Сенатское заседание состоялось в храме богини Земли 17 марта, так как Антоний не хотел собирать сенат в курии Помпея, находившейся недалеко от Капитолия, где были заговорщики с вооруженными рабами и гладиаторами, вмешательство которых могло изменить решение сената не в пользу консула Антония. А само здание заседания было окружено ветеранами Цезаря (наиболее реальной силой этого конфликта) и толпой, сочувствующей цезарианцам. Заговорщики на заседание не явились, возможно, опасаясь за свою жизнь, а значит, и за жизнь их цели.
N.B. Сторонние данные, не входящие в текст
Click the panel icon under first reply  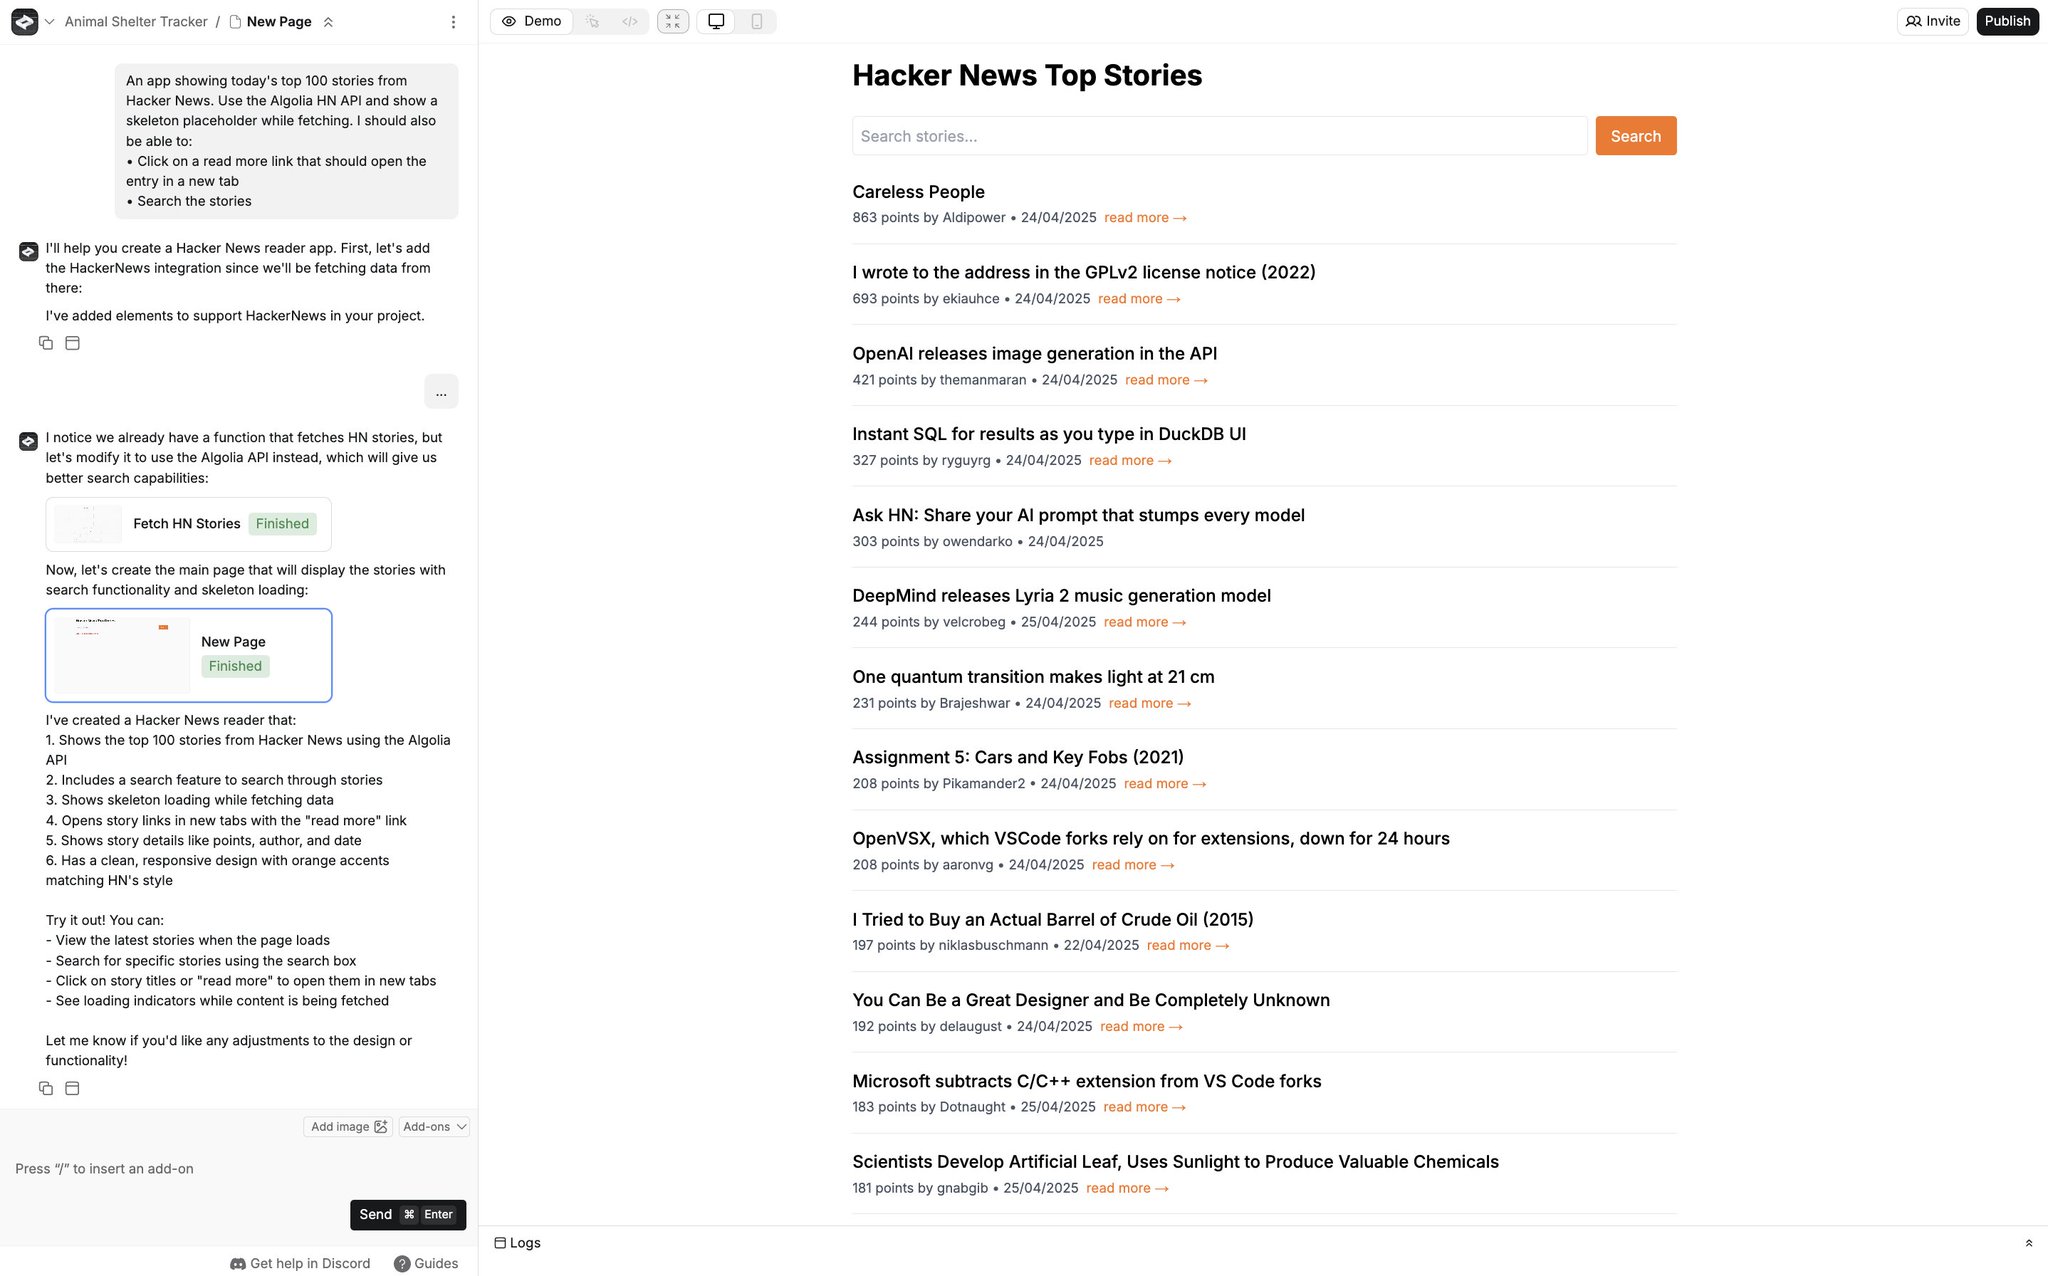coord(72,343)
Но нельзя говорить, что республиканцы вовсе проигнорировали заседание (это было бы крайне необдуманно и глупо). Напротив, «перед заседанием близкие и родные заговорщиков перебегали в дома сенаторов, прося за них и за возвращение прежней формы управления государством»[18] . К таким действиям можно отнестись двояко. С одной стороны, заговорщики боялись за свои жизни, а значит, и за претворение своих планов, поэтому и не пришли на заседание, а действовали методом подговора сенаторов. Но с другой стороны, плебс не мог не видеть этого, вследствие чего убедился в малочисленности заговорщиков и еще больше склонился на сторону цезарианцев, далеко не сочувствуя республиканцам.
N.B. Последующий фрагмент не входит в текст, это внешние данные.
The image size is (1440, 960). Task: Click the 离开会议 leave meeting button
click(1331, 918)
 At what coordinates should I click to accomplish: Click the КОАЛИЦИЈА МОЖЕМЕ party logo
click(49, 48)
Сенаторам прежде всего было предложено высказаться о том, как следует поступить в сложившейся ситуации, но единства среди собравшихся не было. Так, было высказано предположение вознаградить их за тираноубийство или просто оставить в живых. Подобные решения показывают, что среди сенаторов были сторонники убийц Цезаря (среди них был претор Цинна и Тиберий Клавдий Нерон). Но Марк Антоний, председательствовавший на заседании, умело управлял ходом дискуссии. На предложение считать Цезаря тираном он заявил, что если он будет признан таковым, то все его распоряжения придется отменить, но в числе этих постановлений было немало таких, которые касались многих собравшихся. «Немало сенаторов обязаны были Цезарю своим почетным званием, некоторым из них были пожалованы должности и имения. Значительную часть сенаторов составляли люди незнатные, обязанные Цезарю своим высоким положением»[19] . А в случае объявления Цезаря тираном труп его следовало выбросить в Тибр, что не приветствовалось толпой, окружающей храм заседания. Сенату было известно, что плебс не сочувствовал заговорщикам и ждал мести за смерть диктатора. В итоге Цезаря тираном не признали и заговорщики лишились своеобразного титула «цареубийц, спасших отечество». Те сенаторы, которые только что поддерживали республиканцев или даже намекали на собственное участие в заговоре, теперь под угрозой потери выгодных и почетных назначений были готовы снова восхвалять убитого диктатора. Поэтому с большой легкостью прошло компромиссное решение Цицерона, который, несмотря на примирение с режимом Цезаря, в первые дни после его смерти открыто выразил сочувствие заговорщикам. «Цицерон предлагал поступить подобно афинянам: объявить заговорщикам амнистию, запретив обвинять кого-либо в смерти Цезаря»[20] .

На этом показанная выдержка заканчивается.